Your goal —
Repeat each line of the material below without change.

Data records —
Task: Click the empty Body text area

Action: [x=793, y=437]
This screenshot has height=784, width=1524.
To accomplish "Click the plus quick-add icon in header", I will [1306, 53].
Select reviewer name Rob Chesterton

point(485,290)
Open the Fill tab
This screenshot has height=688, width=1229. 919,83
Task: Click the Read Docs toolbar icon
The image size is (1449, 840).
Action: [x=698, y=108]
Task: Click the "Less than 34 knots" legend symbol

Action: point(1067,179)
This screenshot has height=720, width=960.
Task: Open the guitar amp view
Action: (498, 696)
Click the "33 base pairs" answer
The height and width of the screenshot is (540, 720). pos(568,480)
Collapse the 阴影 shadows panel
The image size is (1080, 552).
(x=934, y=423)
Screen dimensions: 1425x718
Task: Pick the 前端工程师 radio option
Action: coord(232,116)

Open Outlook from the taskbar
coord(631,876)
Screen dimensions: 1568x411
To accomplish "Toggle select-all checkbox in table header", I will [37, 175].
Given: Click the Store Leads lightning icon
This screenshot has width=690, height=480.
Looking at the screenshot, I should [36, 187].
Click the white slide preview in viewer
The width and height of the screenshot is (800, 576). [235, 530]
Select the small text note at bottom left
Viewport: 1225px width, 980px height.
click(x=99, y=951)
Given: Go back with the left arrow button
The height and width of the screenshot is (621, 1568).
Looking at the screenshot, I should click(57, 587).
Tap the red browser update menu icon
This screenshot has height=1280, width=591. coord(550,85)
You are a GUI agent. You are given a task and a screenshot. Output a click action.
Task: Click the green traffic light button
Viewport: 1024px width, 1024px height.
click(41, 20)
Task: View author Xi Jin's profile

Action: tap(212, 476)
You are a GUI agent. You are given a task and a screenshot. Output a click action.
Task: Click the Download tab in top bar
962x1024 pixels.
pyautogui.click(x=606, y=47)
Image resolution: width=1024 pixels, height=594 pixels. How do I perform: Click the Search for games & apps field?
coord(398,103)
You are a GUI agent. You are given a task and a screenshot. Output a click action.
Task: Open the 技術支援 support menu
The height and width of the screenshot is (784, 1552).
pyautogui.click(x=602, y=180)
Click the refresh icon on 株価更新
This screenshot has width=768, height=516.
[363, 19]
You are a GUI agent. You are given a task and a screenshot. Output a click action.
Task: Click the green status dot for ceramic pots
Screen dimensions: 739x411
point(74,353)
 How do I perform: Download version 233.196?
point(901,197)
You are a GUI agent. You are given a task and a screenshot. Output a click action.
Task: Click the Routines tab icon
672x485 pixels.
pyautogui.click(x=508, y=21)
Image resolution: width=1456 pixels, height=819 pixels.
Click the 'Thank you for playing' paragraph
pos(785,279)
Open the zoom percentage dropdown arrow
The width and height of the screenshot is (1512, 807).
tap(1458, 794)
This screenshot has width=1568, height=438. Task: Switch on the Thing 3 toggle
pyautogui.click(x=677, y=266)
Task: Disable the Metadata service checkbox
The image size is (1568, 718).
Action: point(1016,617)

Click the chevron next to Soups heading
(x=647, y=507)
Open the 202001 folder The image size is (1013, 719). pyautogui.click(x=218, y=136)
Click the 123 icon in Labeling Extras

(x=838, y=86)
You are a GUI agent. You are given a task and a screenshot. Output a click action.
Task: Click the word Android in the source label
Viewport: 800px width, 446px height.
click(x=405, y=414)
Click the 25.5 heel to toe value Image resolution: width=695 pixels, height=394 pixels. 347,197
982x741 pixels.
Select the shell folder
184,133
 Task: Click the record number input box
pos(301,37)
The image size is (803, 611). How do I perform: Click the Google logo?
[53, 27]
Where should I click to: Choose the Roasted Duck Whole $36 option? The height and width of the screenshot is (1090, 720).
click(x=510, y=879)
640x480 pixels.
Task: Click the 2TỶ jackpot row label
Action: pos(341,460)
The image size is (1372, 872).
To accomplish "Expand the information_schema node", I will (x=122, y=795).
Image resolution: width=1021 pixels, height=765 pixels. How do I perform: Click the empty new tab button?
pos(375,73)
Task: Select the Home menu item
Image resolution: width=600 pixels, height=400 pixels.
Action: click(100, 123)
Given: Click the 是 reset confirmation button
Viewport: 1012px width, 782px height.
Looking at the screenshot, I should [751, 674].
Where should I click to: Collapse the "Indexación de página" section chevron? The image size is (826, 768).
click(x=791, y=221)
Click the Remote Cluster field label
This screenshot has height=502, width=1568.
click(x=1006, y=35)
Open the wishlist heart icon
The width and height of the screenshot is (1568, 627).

Answer to the problem —
Task: Click the empty Body text area

Action: [x=793, y=437]
This screenshot has height=784, width=1524.
To accomplish "Click the plus quick-add icon in header", I will [1306, 53].
Select reviewer name Rob Chesterton

point(485,290)
Open the Fill tab
This screenshot has height=688, width=1229. 919,83
Task: Click the Read Docs toolbar icon
The image size is (1449, 840).
Action: [x=698, y=108]
Task: Click the "Less than 34 knots" legend symbol

Action: point(1067,179)
This screenshot has height=720, width=960.
Task: Open the guitar amp view
Action: (498, 696)
Click the "33 base pairs" answer
The height and width of the screenshot is (540, 720). pos(568,480)
Collapse the 阴影 shadows panel
The image size is (1080, 552).
(x=934, y=423)
Screen dimensions: 1425x718
Task: Pick the 前端工程师 radio option
Action: coord(232,116)

Open Outlook from the taskbar
coord(631,876)
Screen dimensions: 1568x411
To accomplish "Toggle select-all checkbox in table header", I will [37, 175].
Given: Click the Store Leads lightning icon
This screenshot has width=690, height=480.
Looking at the screenshot, I should [36, 187].
Click the white slide preview in viewer
The width and height of the screenshot is (800, 576). [235, 530]
Select the small text note at bottom left
Viewport: 1225px width, 980px height.
click(x=99, y=951)
Given: Go back with the left arrow button
The height and width of the screenshot is (621, 1568).
Looking at the screenshot, I should click(57, 587).
Tap the red browser update menu icon
This screenshot has height=1280, width=591. coord(550,85)
You are a GUI agent. You are given a task and a screenshot. Output a click action.
Task: Click the green traffic light button
Viewport: 1024px width, 1024px height.
click(41, 20)
Task: View author Xi Jin's profile

Action: tap(212, 476)
You are a GUI agent. You are given a task and a screenshot. Output a click action.
Task: Click the Download tab in top bar
962x1024 pixels.
pyautogui.click(x=606, y=47)
Image resolution: width=1024 pixels, height=594 pixels. How do I perform: Click the Search for games & apps field?
coord(398,103)
You are a GUI agent. You are given a task and a screenshot. Output a click action.
Task: Open the 技術支援 support menu
The height and width of the screenshot is (784, 1552).
pyautogui.click(x=602, y=180)
Click the refresh icon on 株価更新
This screenshot has width=768, height=516.
[363, 19]
You are a GUI agent. You are given a task and a screenshot. Output a click action.
Task: Click the green status dot for ceramic pots
Screen dimensions: 739x411
point(74,353)
 How do I perform: Download version 233.196?
point(901,197)
You are a GUI agent. You are given a task and a screenshot. Output a click action.
Task: Click the Routines tab icon
672x485 pixels.
pyautogui.click(x=508, y=21)
Image resolution: width=1456 pixels, height=819 pixels.
Click the 'Thank you for playing' paragraph
pos(785,279)
Open the zoom percentage dropdown arrow
The width and height of the screenshot is (1512, 807).
tap(1458, 794)
This screenshot has width=1568, height=438. Task: Switch on the Thing 3 toggle
pyautogui.click(x=677, y=266)
Task: Disable the Metadata service checkbox
The image size is (1568, 718).
Action: point(1016,617)

Click the chevron next to Soups heading
(x=647, y=507)
Open the 202001 folder The image size is (1013, 719). pyautogui.click(x=218, y=136)
Click the 123 icon in Labeling Extras

(x=838, y=86)
You are a GUI agent. You are given a task and a screenshot. Output a click action.
Task: Click the word Android in the source label
Viewport: 800px width, 446px height.
click(x=405, y=414)
Click the 25.5 heel to toe value Image resolution: width=695 pixels, height=394 pixels. 347,197
982x741 pixels.
Select the shell folder
184,133
 Task: Click the record number input box
pos(301,37)
The image size is (803, 611). How do I perform: Click the Google logo?
[53, 27]
Where should I click to: Choose the Roasted Duck Whole $36 option? The height and width of the screenshot is (1090, 720).
click(x=510, y=879)
640x480 pixels.
Task: Click the 2TỶ jackpot row label
Action: pos(341,460)
The image size is (1372, 872).
To accomplish "Expand the information_schema node", I will (x=122, y=795).
Image resolution: width=1021 pixels, height=765 pixels. How do I perform: Click the empty new tab button?
pos(375,73)
Task: Select the Home menu item
Image resolution: width=600 pixels, height=400 pixels.
Action: click(100, 123)
Given: Click the 是 reset confirmation button
Viewport: 1012px width, 782px height.
Looking at the screenshot, I should [751, 674].
Where should I click to: Collapse the "Indexación de página" section chevron? The image size is (826, 768).
click(x=791, y=221)
Click the Remote Cluster field label
This screenshot has height=502, width=1568.
click(x=1006, y=35)
Open the wishlist heart icon
The width and height of the screenshot is (1568, 627).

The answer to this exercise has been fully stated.